───── DATA IN THIS EXERCISE ─────

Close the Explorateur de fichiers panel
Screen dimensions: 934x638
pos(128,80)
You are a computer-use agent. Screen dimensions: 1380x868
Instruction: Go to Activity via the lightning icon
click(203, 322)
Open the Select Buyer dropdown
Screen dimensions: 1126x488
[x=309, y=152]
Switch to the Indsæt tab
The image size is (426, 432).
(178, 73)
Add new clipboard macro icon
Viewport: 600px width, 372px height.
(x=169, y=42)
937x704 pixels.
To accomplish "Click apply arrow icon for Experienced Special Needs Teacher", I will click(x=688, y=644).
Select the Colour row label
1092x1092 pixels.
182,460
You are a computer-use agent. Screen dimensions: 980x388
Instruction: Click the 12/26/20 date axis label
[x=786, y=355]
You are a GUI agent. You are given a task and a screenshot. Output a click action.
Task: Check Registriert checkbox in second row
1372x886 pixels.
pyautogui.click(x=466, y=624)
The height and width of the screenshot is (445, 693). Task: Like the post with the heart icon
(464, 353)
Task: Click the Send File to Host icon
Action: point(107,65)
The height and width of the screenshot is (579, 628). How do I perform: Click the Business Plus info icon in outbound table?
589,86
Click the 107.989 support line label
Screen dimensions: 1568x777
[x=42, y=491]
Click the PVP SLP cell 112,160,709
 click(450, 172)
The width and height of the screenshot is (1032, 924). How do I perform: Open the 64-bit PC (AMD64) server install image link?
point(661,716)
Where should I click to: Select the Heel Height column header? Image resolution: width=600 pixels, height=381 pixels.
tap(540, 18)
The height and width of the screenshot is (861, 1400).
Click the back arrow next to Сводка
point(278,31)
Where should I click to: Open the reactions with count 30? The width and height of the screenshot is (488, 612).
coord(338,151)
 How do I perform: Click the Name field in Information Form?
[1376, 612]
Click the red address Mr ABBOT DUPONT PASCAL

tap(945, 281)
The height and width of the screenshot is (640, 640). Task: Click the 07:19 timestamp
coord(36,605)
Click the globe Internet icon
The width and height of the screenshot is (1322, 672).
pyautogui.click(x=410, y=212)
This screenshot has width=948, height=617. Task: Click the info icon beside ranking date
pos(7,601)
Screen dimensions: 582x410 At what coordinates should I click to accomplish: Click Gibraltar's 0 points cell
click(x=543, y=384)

─────

### EXERCISE DESCRIPTION
Each line from the one containing "The width and height of the screenshot is (1322, 672)." to the final line above should be written out exactly; please omit the others.

### SOLVED EXERCISE
The width and height of the screenshot is (1322, 672).
pyautogui.click(x=410, y=212)
This screenshot has width=948, height=617. Task: Click the info icon beside ranking date
pos(7,601)
Screen dimensions: 582x410 At what coordinates should I click to accomplish: Click Gibraltar's 0 points cell
click(x=543, y=384)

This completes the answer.